Along the axis Veurne-Ieper, Oeren is the second of 4 major Belgian military cemeteries. In the order from Veurne to Ieper they are: Steenkerke, Oeren, Hoogstade and Westvleteren. To get there use the exit 1a of the E40 south and drive in the direction of Ieper. Oeren village is the second to the left of that main road. Take the Oerenstraat about 5 km. east of the E40 and follow the sign to the military cemetery near the church at the village entrance.
In Oeren we counted 509 graves of Belgian soldiers who fell in the First World War. Among them are only 6 unknown soldiers. They are buried in a beautiful, less than half an acre, setting.
This cemetery was established in 1920 around a "late gothic" church dating back to the 16th century. The church was once dedicated to Saintes Apollonia. The iron sand in the wall encrustation refers to an earlier romanesque church, in yellow brick, integrated into the current building.
In 1797 the French revolutionaries ransacked the churc. Since the Concordat of Napoleon (1802), the church closed for worship. This church is now only used as an art studio and museum.
There are currently five heldenhuldezerkjes (hero homage crosses) with Celtic cross, a seagull and the letters AVV-VVK, designed by the front-line soldier, painter and draftsman Joe English (see also Steenkerke).
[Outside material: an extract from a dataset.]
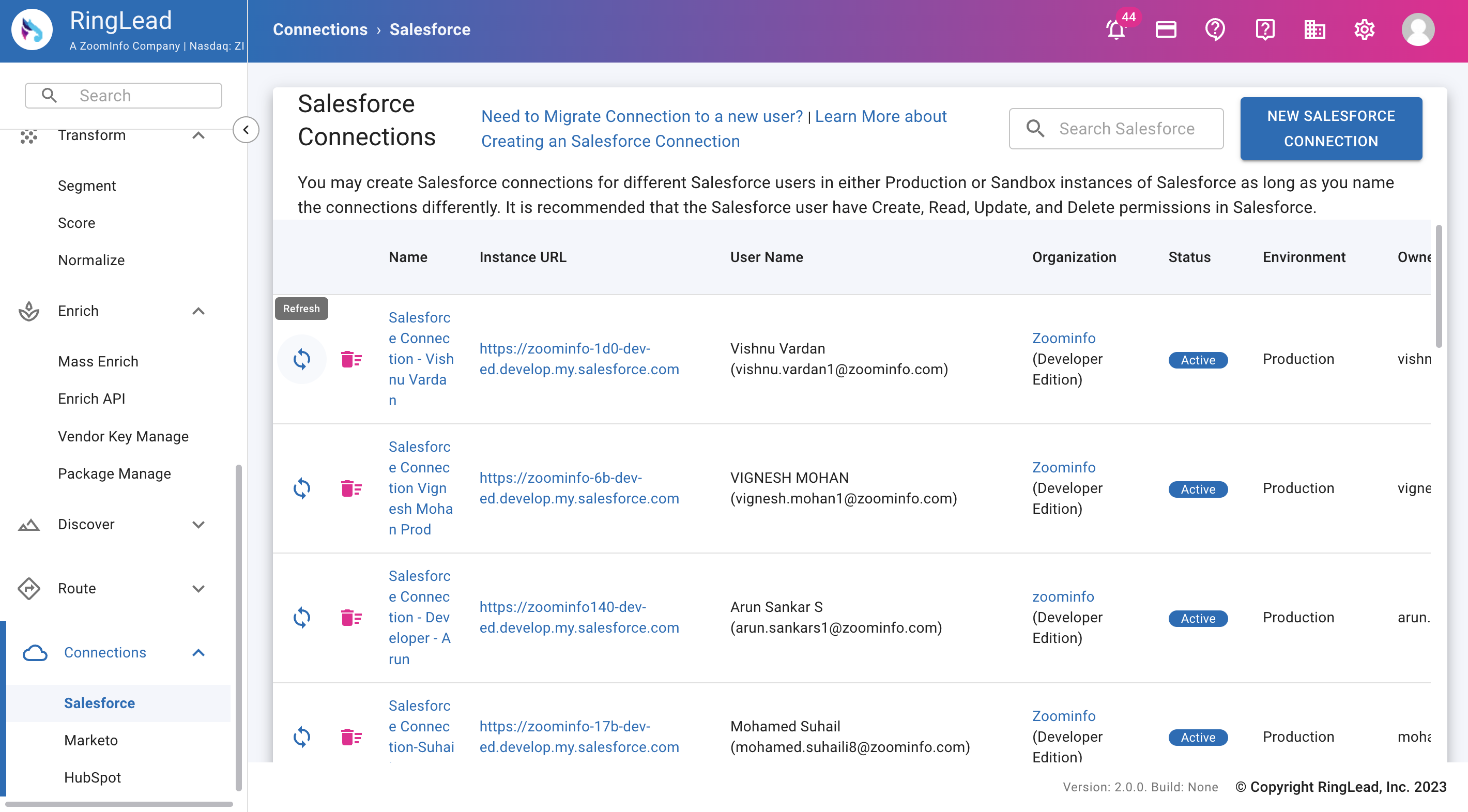The image size is (1468, 812).
Task: Click the organization building icon in header
Action: (x=1314, y=29)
There have been more of this type of tombstone but in the night of February 9-10, 1918, grave robbers smeared 38 of them with cement.
To repeat from what we wrote on Adinkerke, that here in Oeren at place 430 brigadier Matheusen Louis of the second Artilerie regiment, born in Gierle on March 24, 1894, is buried beneath a hero homage cross, while he also has a grave in Adinkerke cemetery under a standard Belgian gravestone at position 443. In Adinkerke they wrote his name with double T.